Presenter: Joshua D. Starmer
Advisor(s): Donald Bitzer, Mladen Vouk
Author(s): Joshua Starmer, Anne Stomp, Mladen Vouk, Donald Bitzer
Graduate Program: Bioinformatics, Forestry, Computer Science, Computer Science

Title: Predicting Shine-Dalgarno sequence locations in 18 prokaryote transcriptomes exposes systematic annotation errors

Abstract: We implemented the Individual Nearest Neighbor Hydrogen Bond (INN-HB) model for oligo-oligo hybridization and created a new metric, Relative Spacing (RS), to identify both the location and the magnitude of Shine-Dalgarno (SD) sequences by simulating the binding between mRNAs and single-stranded 16S rRNA 3' tails. In 18 prokaryote genomes we observed 2420 genes where the strongest binding in the translation initiation region (TIR) includes the start codon, deviating from the expected location of 5 to 10 bases upstream. We designated these as RS+1 genes.
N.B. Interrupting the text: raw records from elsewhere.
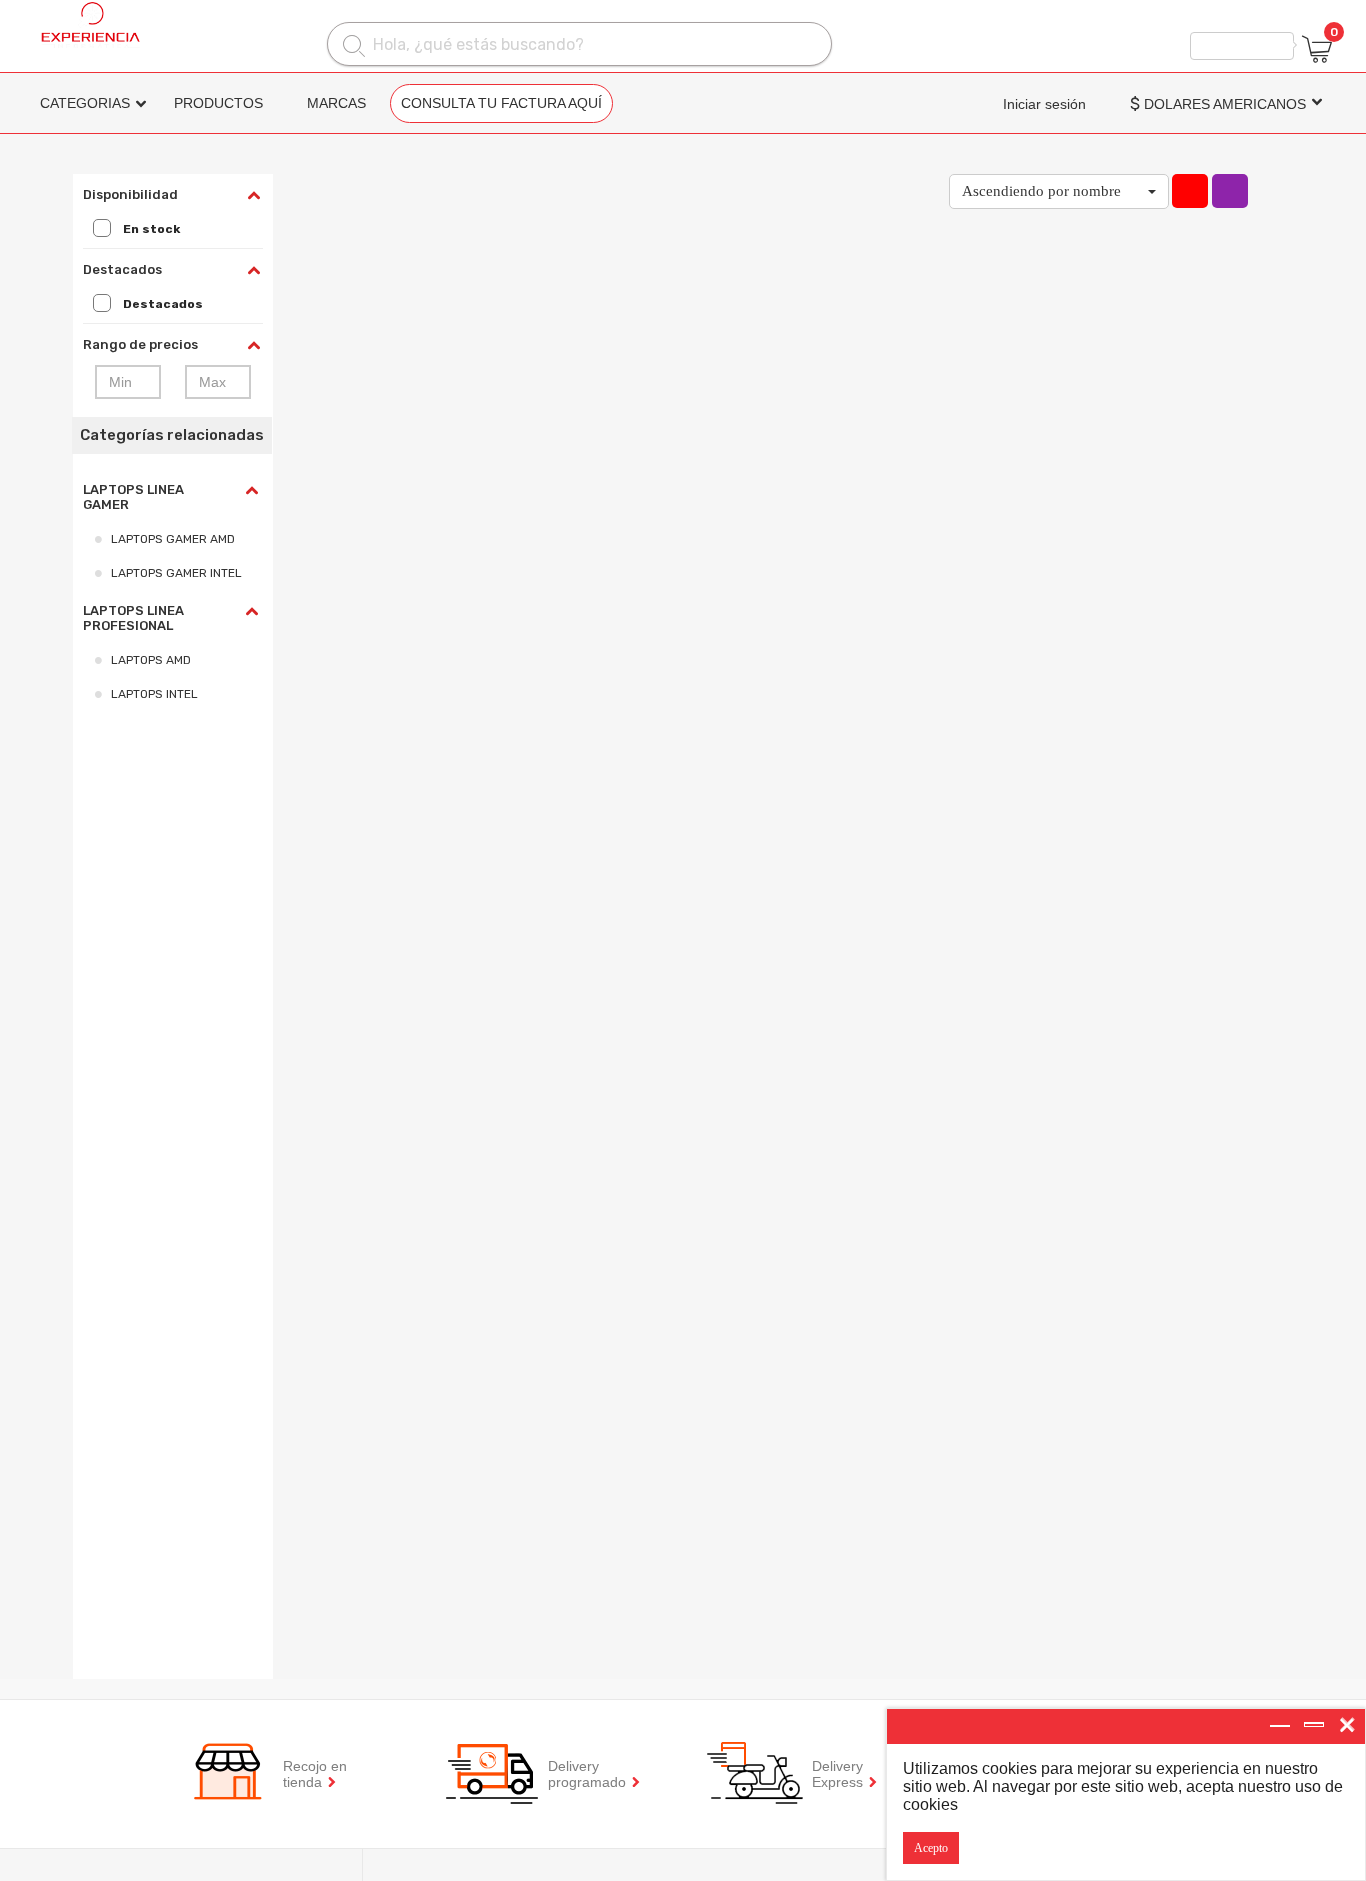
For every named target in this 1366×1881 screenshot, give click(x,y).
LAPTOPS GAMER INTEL (176, 573)
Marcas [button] (336, 103)
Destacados (163, 304)
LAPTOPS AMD (151, 660)
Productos (218, 103)
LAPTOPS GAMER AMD (173, 539)
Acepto (931, 1848)
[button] (1059, 191)
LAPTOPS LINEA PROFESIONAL (133, 618)
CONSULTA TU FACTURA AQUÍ (501, 103)
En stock (151, 229)
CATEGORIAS (85, 103)
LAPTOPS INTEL (154, 694)
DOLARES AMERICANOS (1218, 104)
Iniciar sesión (1044, 104)
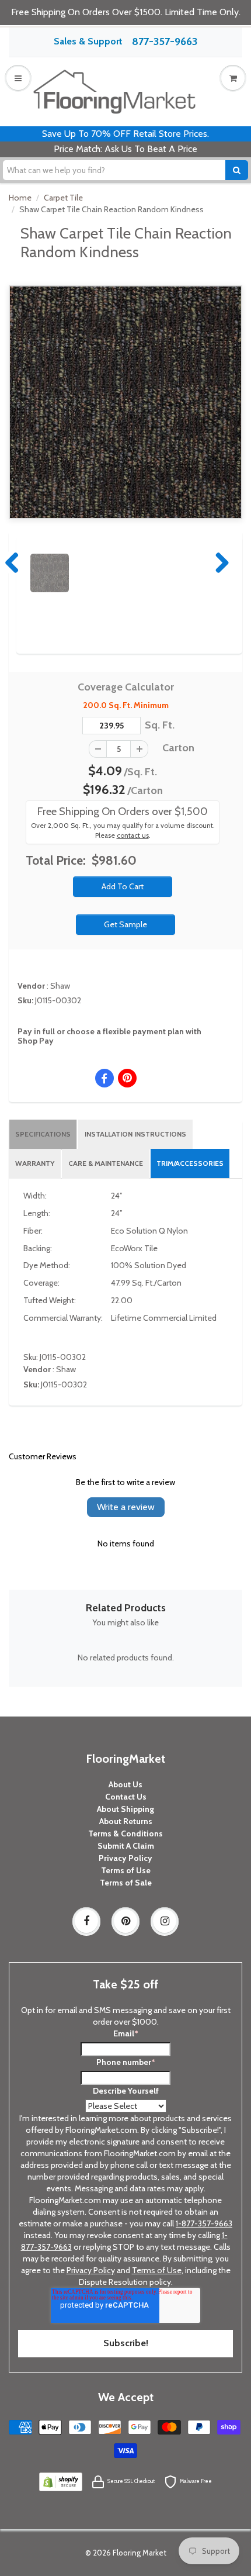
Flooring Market (139, 2552)
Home (20, 197)
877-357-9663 (164, 41)
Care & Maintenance (105, 1163)
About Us (125, 1784)
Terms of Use (126, 1870)
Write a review (126, 1507)
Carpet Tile (63, 197)
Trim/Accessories (190, 1163)
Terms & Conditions (125, 1833)
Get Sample (125, 924)
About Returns (125, 1821)
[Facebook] (86, 1921)
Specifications (43, 1134)
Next (219, 562)
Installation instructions (135, 1134)
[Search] (236, 170)
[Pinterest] (125, 1921)
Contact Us (126, 1796)
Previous (13, 562)
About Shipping (125, 1809)
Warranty (34, 1163)
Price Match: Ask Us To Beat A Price (125, 148)
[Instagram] (164, 1921)
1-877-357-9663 (204, 2223)
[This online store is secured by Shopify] (60, 2480)
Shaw (60, 985)
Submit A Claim (125, 1846)
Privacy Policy (125, 1858)
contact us (133, 835)
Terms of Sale (126, 1882)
Analysis discovered an unusual bias of the start codon in that the majority of the RS+1 genes used GUG, not AUG. Further characterization of the 624 RS+1 genes whose SD sequence was associated with a free energy release of less than -8.4 Kcal/mole (strong RS+1 genes) determined that the most likely explanation of the unexpected location of the SD sequence for 384 of these genes is mis-annotation of the start codon. In this way, the new RS metric provided an improved method for gene sequence 
annotation. Many of the remaining strong RS+1 genes appear to be bona fide with their SD sequences in an unexpected location that includes the start codon.